Finally, for thin stock, dovetails are kind of overkill. Box joints are more typically used.


----------



## MrDuke (Oct 27, 2018)

DRTom - I hear you about box joints on thin stock. I got the Katie Jr for a good price. I like the variable-spacing capabilities and was looking forward to playing with this feature. But, if I can't make the jig work then it wasn't such a good deal after all. I'll keep plugging away at finding a solution.

I've been meaning to try to Katie phone numbers as you've suggested but my day job is still getting in the way. I'm really looking forward to being unencumbered by all this day job stuff. Like you, I'm growing weary of the endless stream of deadlines.


----------



## DesertRatTom (Jul 3, 2012)

Hi Tom. Tried the phone number but it has been disconnected. Out of bidness! I did a pretty thorough search for a manual and didn't find anything. A few sites showed my search term as if they had it, but upon logging on, they didn't. I think we're done now.


----------



## Bonka (Aug 28, 2010)

I may have what you need I'll check tomorrow.


----------



## MrDuke (Oct 27, 2018)

I have my fingers crossed Jerry!


----------



## Sommerfeld-Pat (Jun 29, 2010)

Hi Tom,
I am an employee from Sommerfeld's Tools For Wood. I was able to find the router bit item numbers in an old CMT catalog. The item number for the Dovetail bit is 818.087.11B and the Pattern Bit is 811.127.11B. We do not carry them but I was able to find them on Amazon if you need a source to purchase them. I was unsuccessful to locate the instructions though but if I do at a later date I will be sure to post on this thread.
Sincerely,

Pat

Sommerfeld's Tools for Wood


----------



## DesertRatTom (Jul 3, 2012)

@Irishyes Thank you for that information. It's above and beyond, and very typical of all my interactions with Sommerfeld Tools. It's one of the reasons I like to recommend your products, beside the very high quality of everything I've purchased from you folks.


----------



## Semipro (Mar 22, 2013)

Thanks Pat for taking the time to help !


----------



## MrDuke (Oct 27, 2018)

Pat - Thank you so much for the information. I'm looking for information on the Katie JUNIOR jig. Can you confirm that the bits you mention are for the Jr. Jig and not the Standard/Original Jig?


----------



## DesertRatTom (Jul 3, 2012)

@MrDuke Tom, I am amazed that no member here has what you're looking for. First time I seen them stumped. I think the next step is to try all the woodworking forums out there. Post your question everywhere you can. Definitely go on Facebook and search out all the woodworking groups and post there at least a couple of times. It's going to be a happy accident that you find an instruction book. I would also suggest you get the instructions for the sommerfeld jig and see if you can translate the parts to the Jr. jig. From what I've learned, all these jigs work pretty much the same way. And I'd definitely watch the Sommerfeld video for clues. Use the pause button to see how he marks the jig.


----------



## MrDuke (Oct 27, 2018)

DRT - Thanks for your continued interest and support. The bits that Pat, the Sommerfeld employee, mentions above might work. However, the CMT dovetail bit listed is supplied with a 5/8" bearing and definitely won't work because the template forks are only 1/2" wide. The simple solution, if these are truly the correct bits, would be to change the bearing to 1/2". Unfortunately, I would have to buy the bits and replacement bearing to test this theory. If it doesn't work, I would have to eat the cost of the bits and be no farther along than I am now.

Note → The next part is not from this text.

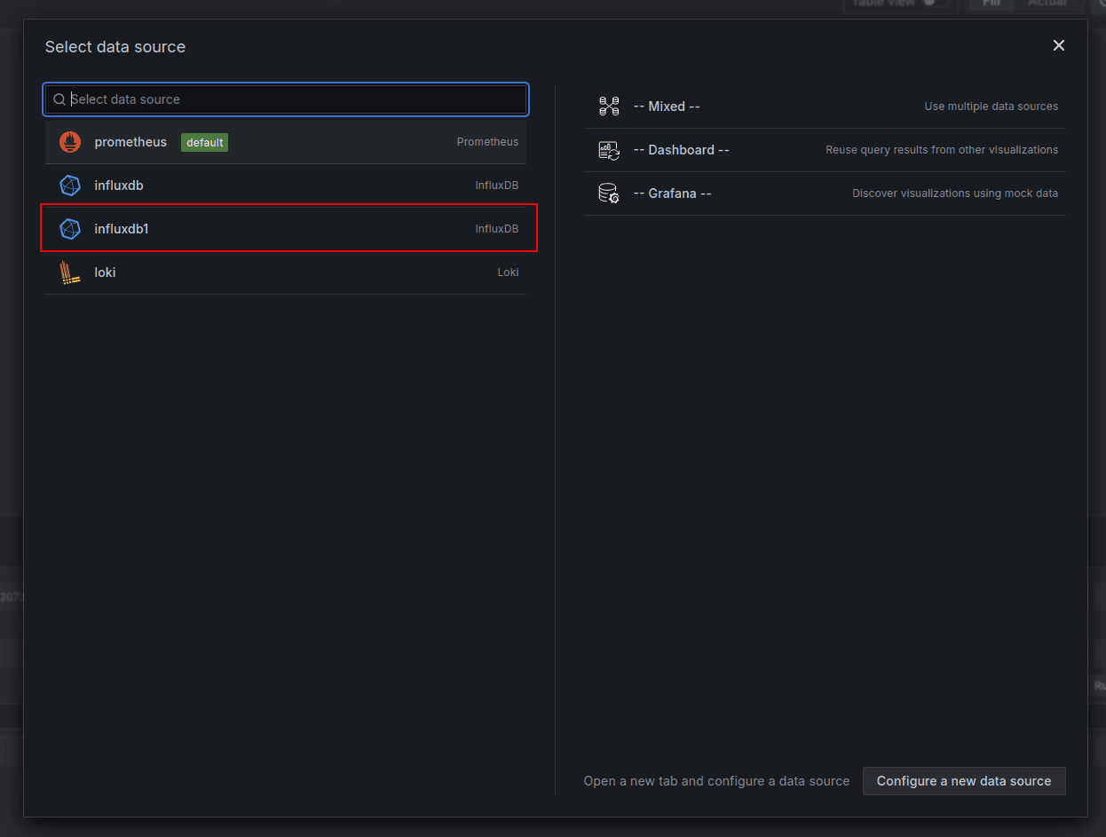Click the Grafana mock data icon
1106x837 pixels.
tap(609, 193)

I'm so curious, I might elect to go this route in the future. For now, I'll continue to hope that someone comes forward with actionable info. I'll also take your advice and post on other forums.

Again, thanks for keeping this alive. 

Warm regards,
Tom


----------



## DesertRatTom (Jul 3, 2012)

We gave it the ol' college try anyhow. Let us know if you find information somewhere. It would be nice to add any documentation to the collection here.


----------



## TWheels (May 26, 2006)

Irishyes said:


> Hi Tom,
> I am an employee from Sommerfeld's Tools For Wood. I was able to find the router bit item numbers in an old CMT catalog. The item number for the Dovetail bit is 818.087.11B and the Pattern Bit is 811.127.11B. We do not carry them but I was able to find them on Amazon if you need a source to purchase them. I was unsuccessful to locate the instructions though but if I do at a later date I will be sure to post on this thread.
> Sincerely,
> 
> ...


 @Irishyes, Pat, thanks very much for your efforts. 
For what it’s worth, the carbide length on the dovetail bit is 1/2 inch; thcurrent Sommerfeld dovetail jig bit has a carbide length of 3/4 inch.


----------